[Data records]
────────────────────────────────────────

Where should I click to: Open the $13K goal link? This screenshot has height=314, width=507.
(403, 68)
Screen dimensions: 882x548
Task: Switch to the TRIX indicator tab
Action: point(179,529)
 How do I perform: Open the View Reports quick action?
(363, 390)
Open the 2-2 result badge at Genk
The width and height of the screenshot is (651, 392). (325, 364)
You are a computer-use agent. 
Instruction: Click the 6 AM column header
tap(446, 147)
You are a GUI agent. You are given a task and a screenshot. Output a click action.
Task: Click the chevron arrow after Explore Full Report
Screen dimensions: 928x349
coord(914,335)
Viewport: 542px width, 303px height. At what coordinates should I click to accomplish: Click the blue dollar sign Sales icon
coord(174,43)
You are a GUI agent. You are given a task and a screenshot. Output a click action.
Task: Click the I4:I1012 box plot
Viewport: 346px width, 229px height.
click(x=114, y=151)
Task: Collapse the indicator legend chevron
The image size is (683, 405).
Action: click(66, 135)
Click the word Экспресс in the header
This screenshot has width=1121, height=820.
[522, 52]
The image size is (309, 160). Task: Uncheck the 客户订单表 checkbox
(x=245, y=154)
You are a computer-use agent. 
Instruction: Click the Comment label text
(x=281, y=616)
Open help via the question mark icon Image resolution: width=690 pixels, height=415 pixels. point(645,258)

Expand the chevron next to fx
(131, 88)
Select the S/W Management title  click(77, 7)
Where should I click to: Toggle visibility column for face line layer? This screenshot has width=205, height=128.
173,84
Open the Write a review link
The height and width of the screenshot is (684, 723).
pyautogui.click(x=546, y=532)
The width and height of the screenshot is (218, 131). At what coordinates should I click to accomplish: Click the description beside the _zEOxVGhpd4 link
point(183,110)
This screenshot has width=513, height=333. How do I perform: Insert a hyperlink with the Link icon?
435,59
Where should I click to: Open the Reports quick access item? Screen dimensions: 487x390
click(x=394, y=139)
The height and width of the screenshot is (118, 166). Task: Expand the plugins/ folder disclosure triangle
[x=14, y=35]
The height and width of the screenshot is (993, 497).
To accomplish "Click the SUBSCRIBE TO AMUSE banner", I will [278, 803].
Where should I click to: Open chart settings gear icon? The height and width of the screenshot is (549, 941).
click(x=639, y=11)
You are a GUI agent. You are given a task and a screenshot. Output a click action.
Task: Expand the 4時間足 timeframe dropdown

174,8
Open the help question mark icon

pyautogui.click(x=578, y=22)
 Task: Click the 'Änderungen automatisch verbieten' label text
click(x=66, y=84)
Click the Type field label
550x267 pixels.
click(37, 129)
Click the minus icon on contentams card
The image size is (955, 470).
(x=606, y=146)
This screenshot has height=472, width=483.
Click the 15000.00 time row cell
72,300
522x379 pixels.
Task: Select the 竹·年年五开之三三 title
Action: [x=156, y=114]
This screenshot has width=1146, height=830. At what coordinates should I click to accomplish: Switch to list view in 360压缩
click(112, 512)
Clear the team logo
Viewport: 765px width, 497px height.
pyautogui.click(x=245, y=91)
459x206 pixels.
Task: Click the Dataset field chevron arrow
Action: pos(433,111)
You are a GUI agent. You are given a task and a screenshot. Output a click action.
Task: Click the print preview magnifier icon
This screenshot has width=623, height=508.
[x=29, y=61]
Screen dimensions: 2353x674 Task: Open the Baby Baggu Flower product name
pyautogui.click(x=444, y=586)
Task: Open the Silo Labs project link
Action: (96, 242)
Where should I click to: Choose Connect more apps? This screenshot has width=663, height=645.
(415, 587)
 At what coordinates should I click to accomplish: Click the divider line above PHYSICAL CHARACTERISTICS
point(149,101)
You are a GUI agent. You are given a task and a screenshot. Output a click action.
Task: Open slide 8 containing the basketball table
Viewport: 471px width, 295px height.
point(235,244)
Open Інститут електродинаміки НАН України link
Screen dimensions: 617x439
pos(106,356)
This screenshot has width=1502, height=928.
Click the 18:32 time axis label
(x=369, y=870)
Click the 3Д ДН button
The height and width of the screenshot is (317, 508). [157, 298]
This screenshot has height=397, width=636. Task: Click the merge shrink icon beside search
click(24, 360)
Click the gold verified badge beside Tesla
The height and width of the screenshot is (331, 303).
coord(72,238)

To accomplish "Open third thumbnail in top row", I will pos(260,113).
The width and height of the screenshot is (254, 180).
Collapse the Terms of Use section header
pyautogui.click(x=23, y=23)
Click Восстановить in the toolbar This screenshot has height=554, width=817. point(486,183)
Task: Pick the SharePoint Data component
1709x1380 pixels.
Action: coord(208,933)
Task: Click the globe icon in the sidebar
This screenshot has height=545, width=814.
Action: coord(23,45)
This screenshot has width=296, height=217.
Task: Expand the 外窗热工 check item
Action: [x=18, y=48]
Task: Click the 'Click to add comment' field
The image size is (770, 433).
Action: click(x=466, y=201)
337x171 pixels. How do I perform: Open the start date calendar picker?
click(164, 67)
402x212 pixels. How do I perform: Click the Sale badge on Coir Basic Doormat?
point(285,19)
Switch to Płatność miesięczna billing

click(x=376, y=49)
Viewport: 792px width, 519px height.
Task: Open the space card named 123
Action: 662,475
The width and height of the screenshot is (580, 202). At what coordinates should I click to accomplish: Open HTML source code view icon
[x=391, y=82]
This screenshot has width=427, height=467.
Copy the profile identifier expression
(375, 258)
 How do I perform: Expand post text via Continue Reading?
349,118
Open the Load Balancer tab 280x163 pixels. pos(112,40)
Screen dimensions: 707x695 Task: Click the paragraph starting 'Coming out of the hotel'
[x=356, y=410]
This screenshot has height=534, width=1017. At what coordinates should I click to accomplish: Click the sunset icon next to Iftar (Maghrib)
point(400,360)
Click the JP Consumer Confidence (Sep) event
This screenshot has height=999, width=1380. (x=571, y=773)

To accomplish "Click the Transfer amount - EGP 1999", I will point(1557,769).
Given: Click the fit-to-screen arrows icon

────────────────────────────────────────

WORK INSTRUCTIONS
Reproduce all records exactly, without omissions.

OUTPUT FOR THIS EXERCISE
Where should I click to: Open the $13K goal link? This screenshot has height=314, width=507.
(403, 68)
Screen dimensions: 882x548
Task: Switch to the TRIX indicator tab
Action: point(179,529)
 How do I perform: Open the View Reports quick action?
(363, 390)
Open the 2-2 result badge at Genk
The width and height of the screenshot is (651, 392). (325, 364)
You are a computer-use agent. 
Instruction: Click the 6 AM column header
tap(446, 147)
You are a GUI agent. You are given a task and a screenshot. Output a click action.
Task: Click the chevron arrow after Explore Full Report
Screen dimensions: 928x349
coord(914,335)
Viewport: 542px width, 303px height. At what coordinates should I click to accomplish: Click the blue dollar sign Sales icon
coord(174,43)
You are a GUI agent. You are given a task and a screenshot. Output a click action.
Task: Click the I4:I1012 box plot
Viewport: 346px width, 229px height.
click(x=114, y=151)
Task: Collapse the indicator legend chevron
The image size is (683, 405).
Action: click(66, 135)
Click the word Экспресс in the header
This screenshot has width=1121, height=820.
[522, 52]
The image size is (309, 160). Task: Uncheck the 客户订单表 checkbox
(x=245, y=154)
You are a computer-use agent. 
Instruction: Click the Comment label text
(x=281, y=616)
Open help via the question mark icon Image resolution: width=690 pixels, height=415 pixels. point(645,258)

Expand the chevron next to fx
(131, 88)
Select the S/W Management title  click(77, 7)
Where should I click to: Toggle visibility column for face line layer? This screenshot has width=205, height=128.
173,84
Open the Write a review link
The height and width of the screenshot is (684, 723).
pyautogui.click(x=546, y=532)
The width and height of the screenshot is (218, 131). At what coordinates should I click to accomplish: Click the description beside the _zEOxVGhpd4 link
point(183,110)
This screenshot has width=513, height=333. How do I perform: Insert a hyperlink with the Link icon?
435,59
Where should I click to: Open the Reports quick access item? Screen dimensions: 487x390
click(x=394, y=139)
The height and width of the screenshot is (118, 166). Task: Expand the plugins/ folder disclosure triangle
[x=14, y=35]
The height and width of the screenshot is (993, 497).
To accomplish "Click the SUBSCRIBE TO AMUSE banner", I will [278, 803].
Where should I click to: Open chart settings gear icon? The height and width of the screenshot is (549, 941).
click(x=639, y=11)
You are a GUI agent. You are given a task and a screenshot. Output a click action.
Task: Expand the 4時間足 timeframe dropdown

174,8
Open the help question mark icon

pyautogui.click(x=578, y=22)
 Task: Click the 'Änderungen automatisch verbieten' label text
click(x=66, y=84)
Click the Type field label
550x267 pixels.
click(37, 129)
Click the minus icon on contentams card
The image size is (955, 470).
(x=606, y=146)
This screenshot has height=472, width=483.
Click the 15000.00 time row cell
72,300
522x379 pixels.
Task: Select the 竹·年年五开之三三 title
Action: [x=156, y=114]
This screenshot has width=1146, height=830. At what coordinates should I click to accomplish: Switch to list view in 360压缩
click(112, 512)
Clear the team logo
Viewport: 765px width, 497px height.
pyautogui.click(x=245, y=91)
459x206 pixels.
Task: Click the Dataset field chevron arrow
Action: pos(433,111)
You are a GUI agent. You are given a task and a screenshot. Output a click action.
Task: Click the print preview magnifier icon
This screenshot has width=623, height=508.
[x=29, y=61]
Screen dimensions: 2353x674 Task: Open the Baby Baggu Flower product name
pyautogui.click(x=444, y=586)
Task: Open the Silo Labs project link
Action: (96, 242)
Where should I click to: Choose Connect more apps? This screenshot has width=663, height=645.
(415, 587)
 At what coordinates should I click to accomplish: Click the divider line above PHYSICAL CHARACTERISTICS
point(149,101)
You are a GUI agent. You are given a task and a screenshot. Output a click action.
Task: Open slide 8 containing the basketball table
Viewport: 471px width, 295px height.
point(235,244)
Open Інститут електродинаміки НАН України link
Screen dimensions: 617x439
pos(106,356)
This screenshot has width=1502, height=928.
Click the 18:32 time axis label
(x=369, y=870)
Click the 3Д ДН button
The height and width of the screenshot is (317, 508). [157, 298]
This screenshot has height=397, width=636. Task: Click the merge shrink icon beside search
click(24, 360)
Click the gold verified badge beside Tesla
The height and width of the screenshot is (331, 303).
coord(72,238)

To accomplish "Open third thumbnail in top row", I will pos(260,113).
The width and height of the screenshot is (254, 180).
Collapse the Terms of Use section header
pyautogui.click(x=23, y=23)
Click Восстановить in the toolbar This screenshot has height=554, width=817. point(486,183)
Task: Pick the SharePoint Data component
1709x1380 pixels.
Action: coord(208,933)
Task: Click the globe icon in the sidebar
This screenshot has height=545, width=814.
Action: coord(23,45)
This screenshot has width=296, height=217.
Task: Expand the 外窗热工 check item
Action: [x=18, y=48]
Task: Click the 'Click to add comment' field
The image size is (770, 433).
Action: click(x=466, y=201)
337x171 pixels. How do I perform: Open the start date calendar picker?
click(164, 67)
402x212 pixels. How do I perform: Click the Sale badge on Coir Basic Doormat?
point(285,19)
Switch to Płatność miesięczna billing

click(x=376, y=49)
Viewport: 792px width, 519px height.
Task: Open the space card named 123
Action: 662,475
The width and height of the screenshot is (580, 202). At what coordinates should I click to accomplish: Open HTML source code view icon
[x=391, y=82]
This screenshot has width=427, height=467.
Copy the profile identifier expression
(375, 258)
 How do I perform: Expand post text via Continue Reading?
349,118
Open the Load Balancer tab 280x163 pixels. pos(112,40)
Screen dimensions: 707x695 Task: Click the paragraph starting 'Coming out of the hotel'
[x=356, y=410]
This screenshot has height=534, width=1017. At what coordinates should I click to accomplish: Click the sunset icon next to Iftar (Maghrib)
point(400,360)
Click the JP Consumer Confidence (Sep) event
This screenshot has height=999, width=1380. (x=571, y=773)

To accomplish "Click the Transfer amount - EGP 1999", I will point(1557,769).
Given: Click the fit-to-screen arrows icon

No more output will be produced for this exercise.